【ことわざ】
秋の扇
【読み方】
あきのおうぎ
【意味】
男の愛を失い、顧みられなくなった女のたとえ。夏には大切にされた扇も、秋になれば用がなくなることになぞらえた言い方。


【英語】
・a forsaken sweetheart(見捨てられた恋人)
・be cast aside by her lover(恋人に見捨てられる)
・a discarded lover(捨てられた恋人)
【類義語】
・班女が扇(はんじょがおうぎ)
・団雪の扇(だんせつのおうぎ)
・秋扇(しゅうせん)
【対義語】
・比翼連理(ひよくれんり)
・偕老同穴(かいろうどうけつ)
・鴛鴦の契り(えんおうのちぎり)
「秋の扇」の語源・由来
もともと「秋の扇」は、字のとおり、秋になって使わなくなった扇そのものを指す言葉である。暑い季節には欠かせない道具でも、涼しくなると急に出番を失うところに、この言葉の土台がある。
そこから転じて、前には愛されたのに、のちには男の愛を失って顧みられなくなった女をたとえる言葉になった。いちばん大事なのは、「最初は重んじられていたのに、あとで捨て置かれる」という移り変わりである。
このたとえの背景として広く知られているのが、前漢の成帝に仕えた班婕妤(はんしょうよ)の話である。班婕妤は才知と詩歌で知られた宮中の女性で、のちに帝の心が趙飛燕(ちょうひえん)姉妹へ移ったあと、太后に仕えたと伝えられる。
その由来として結びつけられてきたのが、『文選(もんぜん)』に収められた「怨歌行(えんかこう)」である。この詩では、白く美しい絹を裁って丸い扇を作り、それが君のそばで夏のあいだ役立つ姿がうたわれている。
けれども、詩の後半では、秋が来て涼しい風が暑さを奪えば、その扇は箱の中へしまわれ、恩情も途中で絶えてしまう、という流れになる。つまり、扇が不要になる季節の移り変わりに、愛情の移ろいを重ねているのである。
このため「秋の扇」は、ただ古くなった道具の話ではなく、「かつては愛され、そばに置かれていたのに、あとでは見捨てられる身」の象徴として受け取られるようになった。中国の古典の中でも、秋の扇は見捨てられた恋人を表すしるしとして扱われてきた。
このイメージは、日本でもかなり早い時代から受けとめられていた。たとえば、814年(弘仁5年・平安時代前期)に成立した『凌雲集(りょううんしゅう)』には、すでに「秋扇」の語が見え、班姫の扇という連想が漢詩の世界で用いられている。
また、10世紀後半(平安時代中期)ごろの『古今和歌六帖(こきんわかろくじょう)』には、班婕妤の故事を踏まえて扇を男女の仲の不吉さと結びつける発想があらわれている。さらに、1240年ごろ(仁治元年ごろ・鎌倉時代中期)の『拾遺愚草員外(しゅういぐそういんがい)』には「秋の扇」が季節の扇として現れ、1435年ごろ(永享7年ごろ・室町時代中期)の謡曲『班女(はんじょ)』では、見捨てられた女のたとえとしてはっきり用いられている。
このことから、日本では中国由来の故事を受けとめながら、「秋扇」「班女が扇」「団雪の扇」など、近い言い方がいくつも育っていったことが分かる。どれも共通しているのは、愛情を失って忘れられる女の悲しみを、季節はずれの扇にたとえる点である。
ただし、ここで一つ気をつけたいこともある。「怨歌行」は班婕妤の作としてよく知られているが、後に作られたものを班婕妤に仮託したと考えられることもある。したがって、作者を強く言い切るよりも、この詩と班婕妤の物語が結びついて「秋の扇」というたとえが広まった、と理解するのが自然である。
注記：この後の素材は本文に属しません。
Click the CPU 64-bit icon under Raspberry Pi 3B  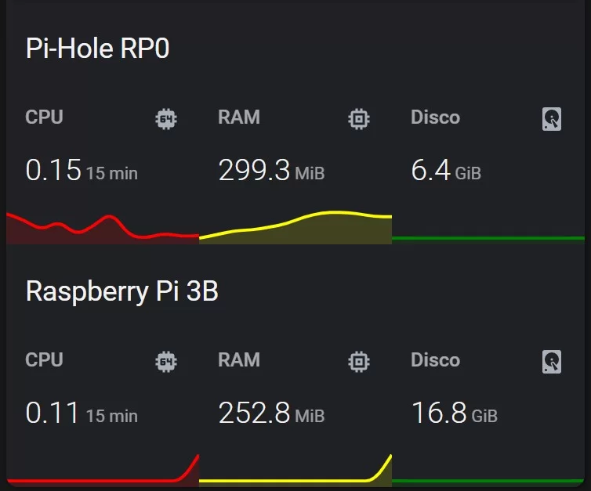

そう考えると、「秋の扇」は、季節が変われば役目を失う扇の姿と、心変わりによって顧みられなくなる女の身の上とを重ねた、古典的で哀感の深いことわざだといえる。短い言葉だが、その奥には中国の宮廷の話と、日本文学の長い受けとめの歴史が重なっている。
「秋の扇」の使い方




「秋の扇」の例文
- 新しい妃が迎えられると、昨日まで寵愛を受けた人が秋の扇となることもあった。
- 長く尽くした末に急によそよそしく扱われ、彼女は自分が秋の扇になったようだと嘆いた。
- その物語は、愛を失った姫君の境遇を秋の扇という言葉で表している。
- 権力者の心が移れば、華やかな席にいた女性もたちまち秋の扇になる。
- 古い恋愛詩には、顧みられなくなった身を秋の扇になぞらえる例が少なくない。
- 謡曲の筋立てでも、見捨てられた女の悲しみを秋の扇に重ねることで、哀しさが深く伝わってくる。